*TASK TO CARRY OUT*
Please state how many lines in the records contain the string "Norris", with no words besides the number.

------------------------

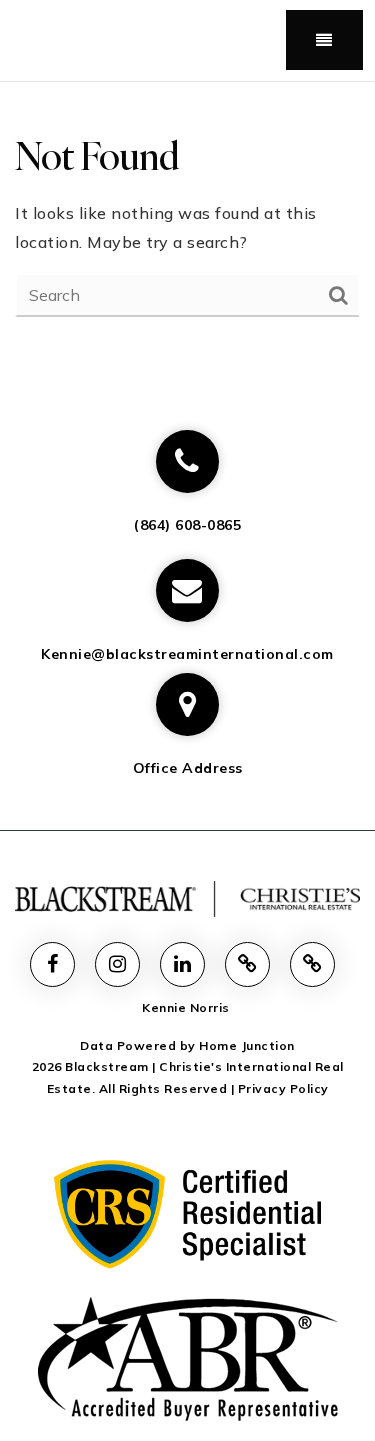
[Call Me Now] (187, 461)
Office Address (188, 768)
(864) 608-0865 (187, 525)
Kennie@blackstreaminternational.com (187, 654)
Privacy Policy (283, 1088)
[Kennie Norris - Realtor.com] (247, 964)
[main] (187, 223)
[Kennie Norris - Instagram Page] (117, 964)
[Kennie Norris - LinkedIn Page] (182, 964)
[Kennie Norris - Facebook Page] (52, 964)
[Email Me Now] (187, 590)
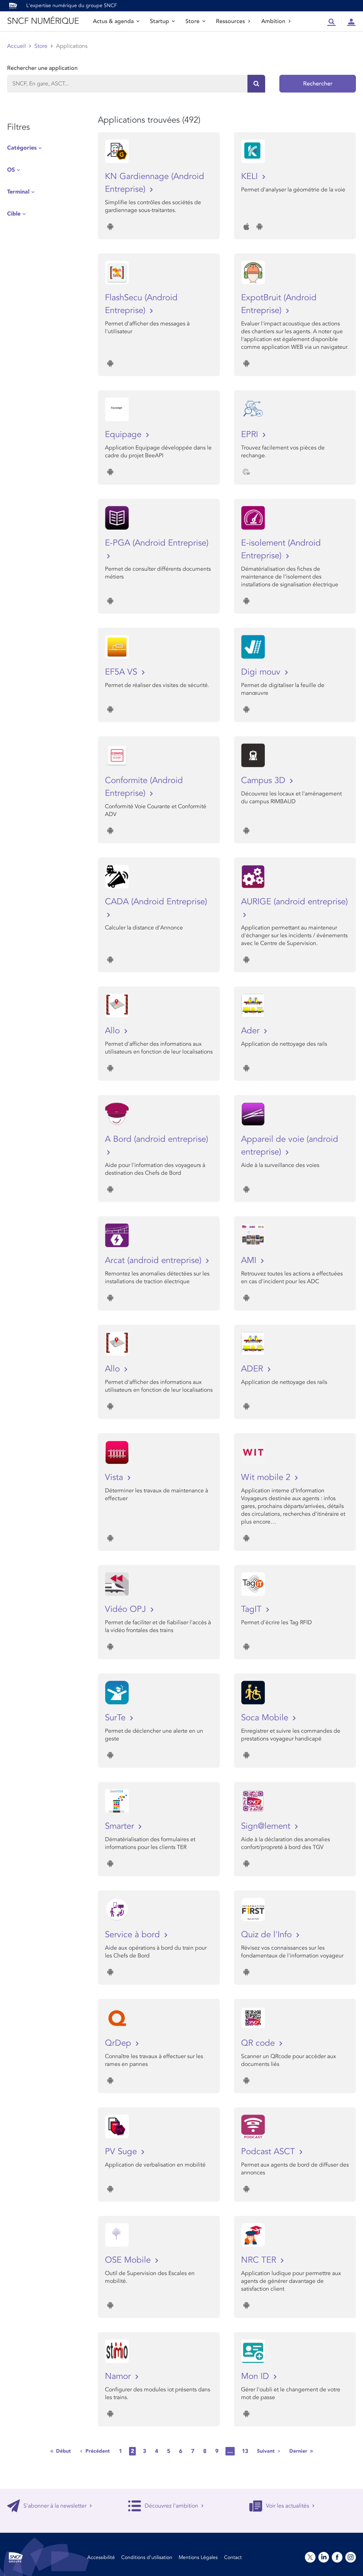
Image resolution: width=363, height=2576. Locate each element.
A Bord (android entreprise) (156, 1139)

------------------------

*TASK SOLUTION*
4